Edgar Allan Poe Facts: 7 Quotes, Tales And History For 'The Raven' Creator's Birthday
Edgar Allan Poe was many things before he was discovered half-dead and delirious in a gutter in Baltimore in 1849 only to die several days later. He was a poet, a husband, a critic and an ex-military man. For those who are familiar only with the great American author's moustache or his poem "The Raven", here are a few pieces of trivia for the tortured poet's 207th birthday.
1. The master of short horror and scary stories was born Jan. 19, 1809 to two professional actors, both of whom died before his third birthday.
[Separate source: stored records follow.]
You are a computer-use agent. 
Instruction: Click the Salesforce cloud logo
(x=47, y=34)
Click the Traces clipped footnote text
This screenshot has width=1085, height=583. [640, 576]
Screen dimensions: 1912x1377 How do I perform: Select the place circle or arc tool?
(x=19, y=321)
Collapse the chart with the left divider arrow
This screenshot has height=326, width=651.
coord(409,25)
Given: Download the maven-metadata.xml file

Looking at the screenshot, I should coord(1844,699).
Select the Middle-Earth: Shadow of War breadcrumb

He was fostered, though never legally adopted, by his godparents, John and Frances Allan.
2. The now well-known author was considered a literary failure for much of his life, struggling to sell stories to newspapers and failing to achieve wide acclaim.
3. Poe was born in Boston and went on to enlist in the army at age 18 when he was broke, signing up under the name Edgar A. Perry, only to seek discharge two years later.
4. Many literary historians credit French poet Charles Baudelaire with creating Poe's legacy after his death in 1849. Baudelaire wrote some of the first translations of Poe which then became widely popular in France and helped establish Poe as a serious writer in the eyes of literary elite throughout Europe and the world.
5. The poet was known for spells of melancholy, when he would often walk the streets and brood about his next story idea. “Those who dream by day are cognizant of many things which escape those who dream only by night,” he wrote in the 1842 short story “Eleonora.”
6. Poe was not only a skilled craftsman of fiction but an astute critic who wrote many theories of literature in a series of essays. “That pleasure which is at once the most intense, the most elevating, and the most pure is, I believe, found in the contemplation of the beautiful,” wrote Poe in his essay The Philosophy of Composition. “When, indeed, men speak of Beauty, they mean, precisely, not a quality, as is supposed, but an effect- they refer, in short, just to that intense and pure elevation of soul.”
7. The circumstances of Poe's death are very mysterious and remain unconfirmed to this day. He was found wandering the streets of Baltimore, rambling and feverish, and the cause of his death has been variously attributed to tuberculosis, rabies, alcoholism, carbon monoxide poisoning, or even murder.